Purpose: : A population of bone marrow derived cells highly expressing the hyaluronic acid receptor, CD44 (CD44^HI) has been found to possess vasculo– and neurotrophic rescue activity in mouse models of retinal degeneration. Currently CD44^HI –expressing cells are extracted from whole bone marrow via positive antibody–based fluorescent activated cell sorting (FACS). In the past, an antibody–based positive selection procedure has been used to isolate a functional subpopulation of bone marrow–derived cells useful for cell based therapeutic approaches to the treatment of retinal vascular and neuronal degenerative disorders. We are also exploring the potential utility of a small molecule–based approach.

Methods: : Using a pre–competitive cell based ELISA–like assay, we have screened a non–peptidic library of 60,000 compounds was screened to identify small molecules that bind efficiently to CD44^HI–expressing cells. To assess the small molecules ability to inhibit CD44 antibody binding to bone marrow–derived cells, CD44^HI–expressing cells were first incubated with the small molecule and horseradish peroxidase (HRP) labeled CD44 antibodies were then added. A colorimetric assay was then performed to determine the extent of antibody binding inhibition and the results were analyzed by a microplate reader.

Results: : Candidate molecules that inhibit binding of CD44 antibody to CD44^HI–expressing cells have been identified from a library of non–peptidic chemicals. Of 1000 candidate molecules, 17 exhibited the ability to block CD44 antibody binding to the bone marrow–derived cells. Of these 17 candidates, 6 candidates continued to display the sufficient inhibition of antibody binding. In order to determine potency, dose–response experiments were performed. Interestingly, the most promising candidates were structurally similar to each other in that they had side chains in cis–, rather than trans–oriented, positions.

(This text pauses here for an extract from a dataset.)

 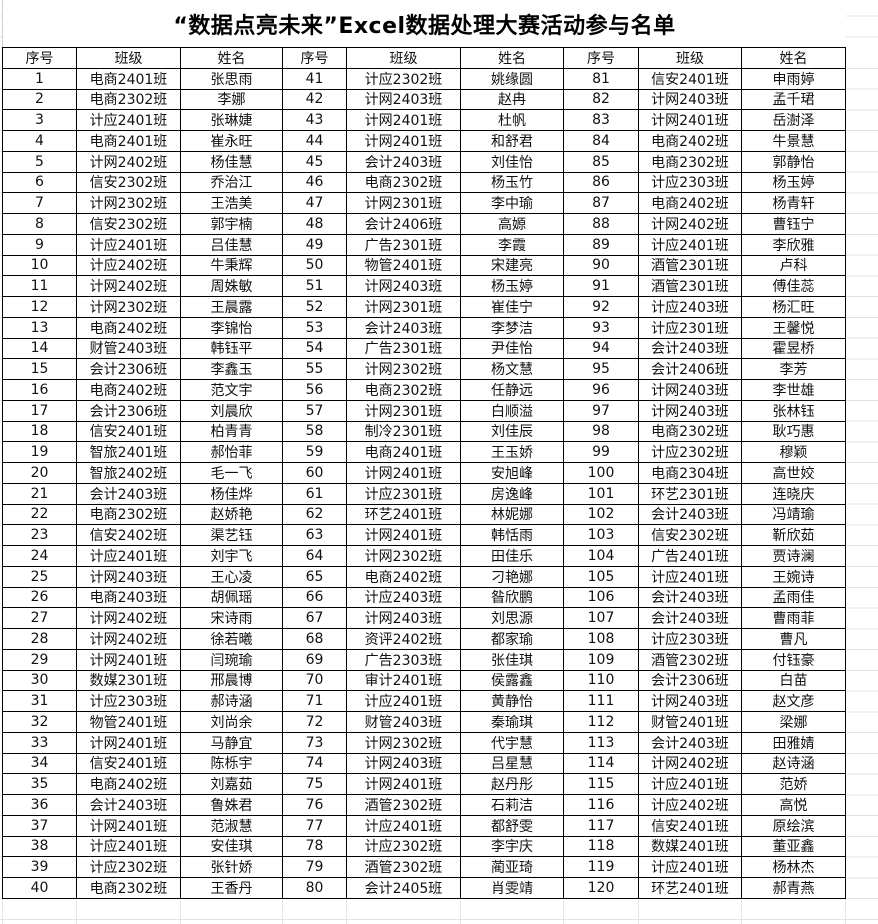 I want to click on number-cell: 98, so click(x=602, y=432).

Conclusions: : We have developed a small–molecule based selection procedure taking advantage of the availability of a library consisting of over 10,000 non–peptidic molecules with modifiable side chains. In hopes that, this would (1) eliminate the need to use expensive immunoglobulins and (2) provide a readily modifiable chemical structure that could, theoretically, be synthesized with higher binding affinity.